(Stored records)
------------------------------------------------

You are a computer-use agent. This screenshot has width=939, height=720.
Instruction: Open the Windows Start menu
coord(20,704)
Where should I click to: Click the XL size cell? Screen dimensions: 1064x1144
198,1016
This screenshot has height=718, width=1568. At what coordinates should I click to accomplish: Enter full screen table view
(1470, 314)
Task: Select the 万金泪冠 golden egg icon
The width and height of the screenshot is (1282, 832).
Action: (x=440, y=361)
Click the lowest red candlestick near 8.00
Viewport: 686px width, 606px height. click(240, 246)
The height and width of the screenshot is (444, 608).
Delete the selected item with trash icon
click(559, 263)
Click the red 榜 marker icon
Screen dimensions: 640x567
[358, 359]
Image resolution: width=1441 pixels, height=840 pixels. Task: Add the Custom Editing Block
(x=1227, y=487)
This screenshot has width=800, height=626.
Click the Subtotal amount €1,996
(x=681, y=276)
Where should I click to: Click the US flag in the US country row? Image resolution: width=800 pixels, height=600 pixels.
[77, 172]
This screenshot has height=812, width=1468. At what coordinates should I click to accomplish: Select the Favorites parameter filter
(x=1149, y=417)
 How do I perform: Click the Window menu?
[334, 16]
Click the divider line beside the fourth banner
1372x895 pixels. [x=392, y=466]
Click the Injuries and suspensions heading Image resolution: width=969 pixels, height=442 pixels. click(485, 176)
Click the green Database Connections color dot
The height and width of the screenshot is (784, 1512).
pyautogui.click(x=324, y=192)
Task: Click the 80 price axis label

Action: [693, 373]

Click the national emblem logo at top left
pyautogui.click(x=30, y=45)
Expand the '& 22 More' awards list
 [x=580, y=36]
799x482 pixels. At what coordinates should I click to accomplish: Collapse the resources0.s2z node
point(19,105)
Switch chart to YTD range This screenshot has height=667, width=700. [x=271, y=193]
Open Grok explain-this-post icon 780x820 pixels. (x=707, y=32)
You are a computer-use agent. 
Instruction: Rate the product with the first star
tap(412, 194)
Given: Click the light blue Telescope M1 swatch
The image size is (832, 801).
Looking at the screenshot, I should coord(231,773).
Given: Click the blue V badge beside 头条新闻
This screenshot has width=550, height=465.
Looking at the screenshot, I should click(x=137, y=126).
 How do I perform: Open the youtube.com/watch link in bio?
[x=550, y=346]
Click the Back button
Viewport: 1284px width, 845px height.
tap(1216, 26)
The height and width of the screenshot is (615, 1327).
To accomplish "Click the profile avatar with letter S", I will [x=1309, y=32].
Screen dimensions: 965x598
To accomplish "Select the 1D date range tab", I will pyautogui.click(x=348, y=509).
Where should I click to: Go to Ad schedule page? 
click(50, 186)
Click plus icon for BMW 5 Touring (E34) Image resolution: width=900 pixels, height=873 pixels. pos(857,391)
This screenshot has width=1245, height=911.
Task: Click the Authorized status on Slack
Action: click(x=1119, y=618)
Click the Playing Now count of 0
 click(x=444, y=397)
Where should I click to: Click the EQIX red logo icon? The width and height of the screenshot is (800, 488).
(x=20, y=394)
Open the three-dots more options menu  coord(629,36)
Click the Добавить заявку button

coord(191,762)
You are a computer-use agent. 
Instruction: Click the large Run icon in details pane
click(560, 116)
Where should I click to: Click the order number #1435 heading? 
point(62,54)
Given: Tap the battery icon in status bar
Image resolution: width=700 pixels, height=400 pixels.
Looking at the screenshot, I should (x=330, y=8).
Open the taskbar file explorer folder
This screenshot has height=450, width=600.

------------------------------------------------

Your assignment:
Look above for the line with "Open the three-dots" and the line with "Given: Tap the battery icon in status bar". Retype those two lines and every line between them exactly, adding nothing.

Task answer:
Open the three-dots more options menu  coord(629,36)
Click the Добавить заявку button

coord(191,762)
You are a computer-use agent. 
Instruction: Click the large Run icon in details pane
click(560, 116)
Where should I click to: Click the order number #1435 heading? 
point(62,54)
Given: Tap the battery icon in status bar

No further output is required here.